Federal Court Decision Gives Airlines Right to Discriminate

Jan. 11, 2008

Federal Court Decision Gives Airlines Right to Discriminate

Statement of Michael Kirkpatrick, Attorney, Public Citizen

In a decision released Thursday, the U.S. Court of Appeals for the First Circuit in Boston has given air carriers a license to discriminate against passengers based upon their race or ethnicity.

In writing that safety takes precedence over civil rights, the court put its stamp of approval on racial profiling. We believe this decision opens the door for airlines to arbitrarily violate the rights of passengers.

The case, Cerqueira v. American Airlines, was brought by a passenger who was removed from an American Airlines flight, detained and questioned by the police, and refused service even after the police cleared him for travel.

In January 2007, a jury found that the airline had discriminated against John D. Cerqueira because of his “Middle Eastern” appearance and awarded him $400,000 in compensatory and punitive damages. The appellate court set aside the jury’s verdict, holding that a federal statute granting airlines the discretion to refuse passengers for safety reasons immunizes airlines from liability under the nation’s civil rights laws, even if the airline’s safety concerns are the product of racial profiling.

As Cerqueira’s counsel, we argued that there is no conflict between safety and civil rights because decisions based on racial profiling are irrational and cannot provide a legitimate basis for concluding that a passenger might be a security threat.   The court of appeals disagreed, holding that “[r]ace or ethnic origin of a passenger may, depending on the context, be relevant information in the total mix of information raising concerns that transport of a passenger ‘might be’ inimical to safety.”

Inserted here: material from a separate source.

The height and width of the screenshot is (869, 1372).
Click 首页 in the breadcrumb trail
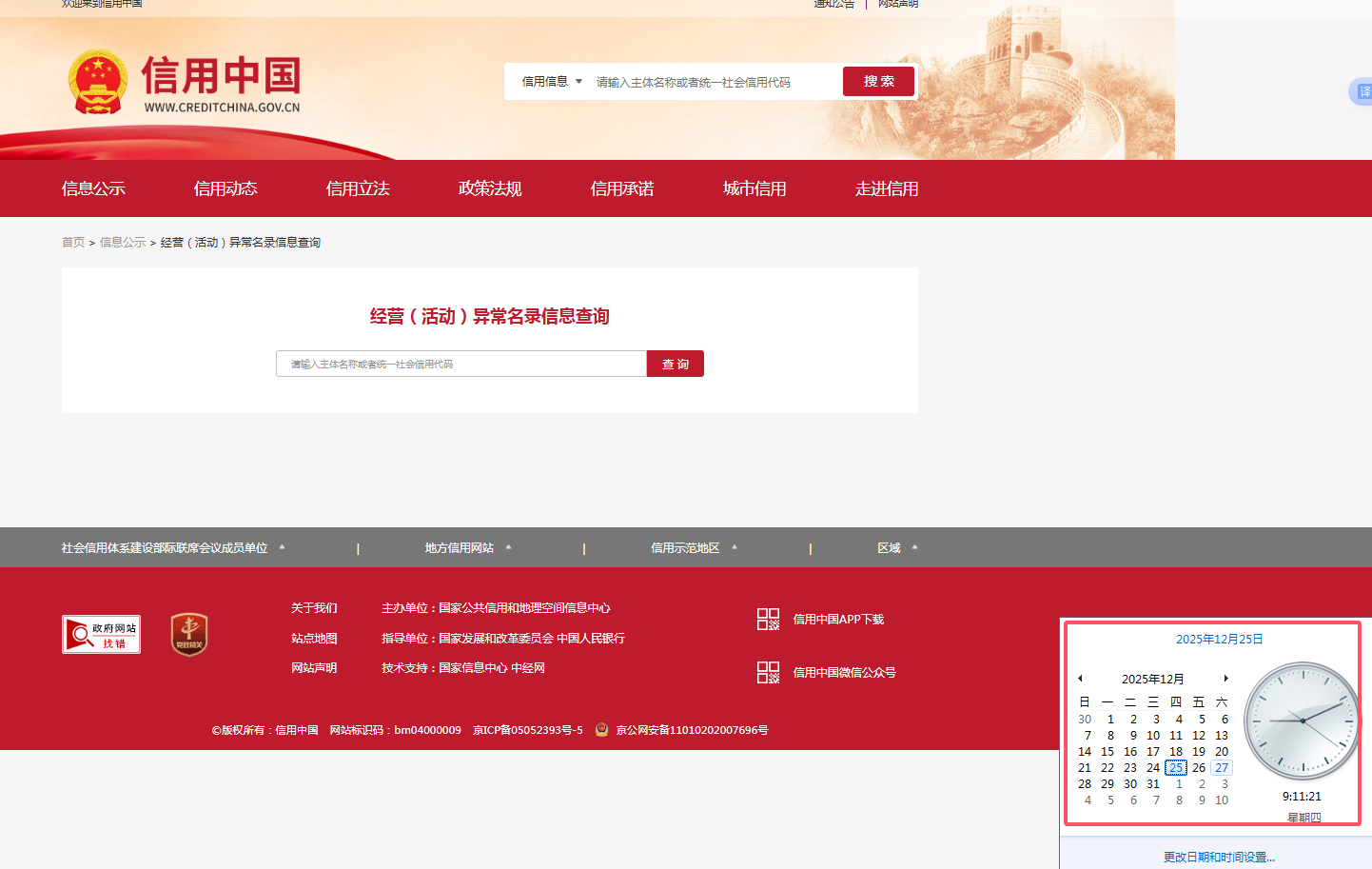click(73, 242)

During the trial, a jury was asked to determine the motivation for the airline’s decision. The airline argued that had it acted out of a legitimate concern for safety; Cerqueira, a South Florida resident of Portuguese descent, argued that none of this would have happened had he not looked Middle Eastern. The jury sided with Cerqueira. We believe the court of appeals, in setting aside the jury verdict, essentially legalizes racial profiling in commercial air travel.